Quella di Francesco è una rivoluzione integrale, strutturale, non può accontentarsi di piccole donazioni ad opera delle associazioni filantropiche per essere in pace con la coscienza come vogliono i modelli di capitalismo. Non basta chinarsi sui poveri dopo aver creato le condizioni perché rimangano tali, ai lati del benessere. E’ troppo poco. La guerra alla cultura dello scarto «che obbliga a vivere nel proprio scarto, invisibili, al di là del muro dell’indifferenza» dice Papa  Francesco.

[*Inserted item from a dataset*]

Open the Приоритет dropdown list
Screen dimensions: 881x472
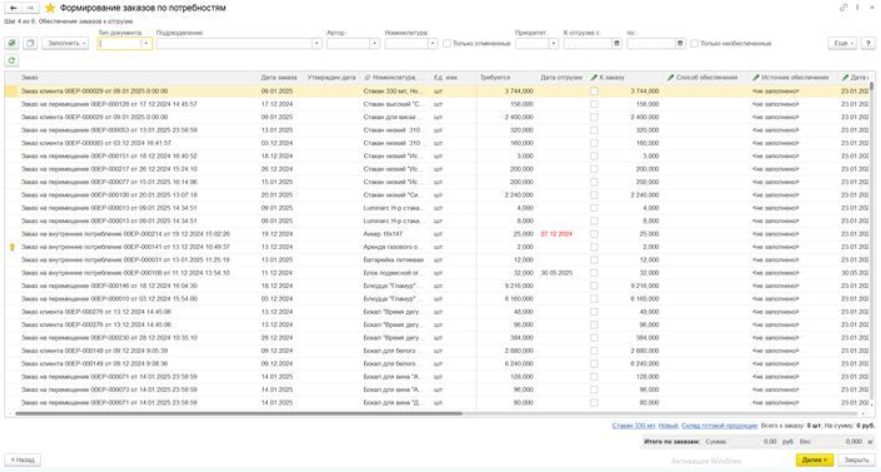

Occorre «osare modelli in cui le persone, gli esclusi, cessino di essere una presenza normale o funzionale e diventino protagonisti dell’intero tessuto sociale». Ed è come se la dottrina sociale espressa dal magistero di Francesco avesse trovato le proprie gambe per correre nelle strade del mondo, i «nuovi samaritani», come li chiama il Papa, chiamati a portare avanti la «cultura dell’incontro che è l’opposto della cultura dello scarto», a creare una nuova economia, un’economia profetica ma quanto mai pratica e necessaria, «capace di far germogliare i sogni».